Réfugiée, mais pas exilée. Lors d’une conférence de presse donnée samedi à Strasbourg où elle réside et travaille, Pinar Selek a démenti vouloir demander l’asile politique en France, même si sa condamnation assortie d’un mandat d’arrêt pourrait mener à une demande d’extradition par la Turquie. « Je me battrai pour retourner dans mon pays, même si je risque d’être arrêtée », a-t-elle dit. Son père et avocat, Alp Selek, a dès l’annonce du verdict déclaré qu’il ferait appel de cette décision. La quatrième dans ce procès où la sociologue a déjà été acquittée trois fois ! La procédure, déjà passablement chaotique, continue donc. Retour sur ce marathon judiciaire.
Le 9 juillet 1998, une violente explosion à l’entrée du célèbre Marché aux épices d’Istanbul, également connu sous le nom de Bazar égyptien, fait 7 victimes mortelles et quelque 120 blessés. A l’époque, la « guerre » bat son plein entre l’Etat turc et la rébellion kurde. La police, tout naturellement, dirige ses soupçons vers le PKK, et arrête un premier suspect, Abdülmecit Öztürk.
Celui-ci, « sous la torture » dira-t-il plus tard, en audience, lâche le nom d’une « complice » qui n’est autre que Pinar Selek. Pourquoi donne-t-il le nom de la sociologue ? Parce que celle-ci travaille alors sur le profil de ceux qui s’enrôlent dans la rébellion, et dans ce cadre a rencontré des dizaines de militants séparatistes.

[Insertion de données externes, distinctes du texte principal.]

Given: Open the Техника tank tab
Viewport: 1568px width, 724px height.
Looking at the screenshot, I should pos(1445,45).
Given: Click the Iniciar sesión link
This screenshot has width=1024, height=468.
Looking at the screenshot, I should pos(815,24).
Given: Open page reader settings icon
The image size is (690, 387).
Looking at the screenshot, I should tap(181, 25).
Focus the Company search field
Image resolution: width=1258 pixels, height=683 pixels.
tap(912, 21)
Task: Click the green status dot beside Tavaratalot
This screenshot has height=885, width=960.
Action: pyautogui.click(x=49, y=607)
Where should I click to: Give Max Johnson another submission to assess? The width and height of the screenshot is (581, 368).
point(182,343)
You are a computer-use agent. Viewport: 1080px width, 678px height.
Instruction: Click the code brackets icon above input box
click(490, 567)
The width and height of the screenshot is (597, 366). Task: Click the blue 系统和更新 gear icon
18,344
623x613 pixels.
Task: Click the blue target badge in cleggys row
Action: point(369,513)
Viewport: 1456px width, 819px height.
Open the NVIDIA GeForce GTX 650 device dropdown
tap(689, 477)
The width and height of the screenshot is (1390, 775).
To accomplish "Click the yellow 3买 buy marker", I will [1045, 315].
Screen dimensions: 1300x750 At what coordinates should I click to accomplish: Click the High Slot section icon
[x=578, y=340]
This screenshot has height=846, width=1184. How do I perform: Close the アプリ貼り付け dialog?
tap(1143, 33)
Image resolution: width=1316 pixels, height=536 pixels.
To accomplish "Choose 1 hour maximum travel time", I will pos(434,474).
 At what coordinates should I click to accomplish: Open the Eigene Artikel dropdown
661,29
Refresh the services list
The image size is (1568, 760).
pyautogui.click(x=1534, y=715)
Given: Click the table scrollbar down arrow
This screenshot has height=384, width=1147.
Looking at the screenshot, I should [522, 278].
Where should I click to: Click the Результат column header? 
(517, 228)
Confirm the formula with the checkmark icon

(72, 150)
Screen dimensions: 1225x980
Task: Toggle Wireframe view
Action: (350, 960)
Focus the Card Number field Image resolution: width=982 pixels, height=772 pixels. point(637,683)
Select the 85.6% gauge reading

Le don d’énerver les enquêteurs
Elle est donc, à son tour, rapidement arrêtée, et longuement torturée, dira-t-elle par la suite. La police lui demande de livrer les noms de tous ceux, au sein du PKK, avec qui elle a eu des entretiens dans le cadre de son travail de recherche. En vain, car Pinar Selek ne donne aucun nom, ce qui a le don d’énerver les enquêteurs. Car l’enquête sur l’explosion du Marché aux épices n’avance pas.
Pinar est même remise en liberté en décembre 2000, après que deux rapports d’experts aient conclu à une explosion accidentelle, due à une fuite d’une bouteille de gaz alimentant un réchaud à döner-kebab.
La 12e cour pénale d’Istanbul prononce donc logiquement, en juin 2006, un verdict d’acquittement. Mais le procureur fait appel. L’affaire est relancée et la cour de cassation invalide le jugement. Pinar Selek est à nouveau jugée pour sa participation à cet attentat qui n’en est pas un, mais à nouveau acquittée, encore à l’unanimité des juges.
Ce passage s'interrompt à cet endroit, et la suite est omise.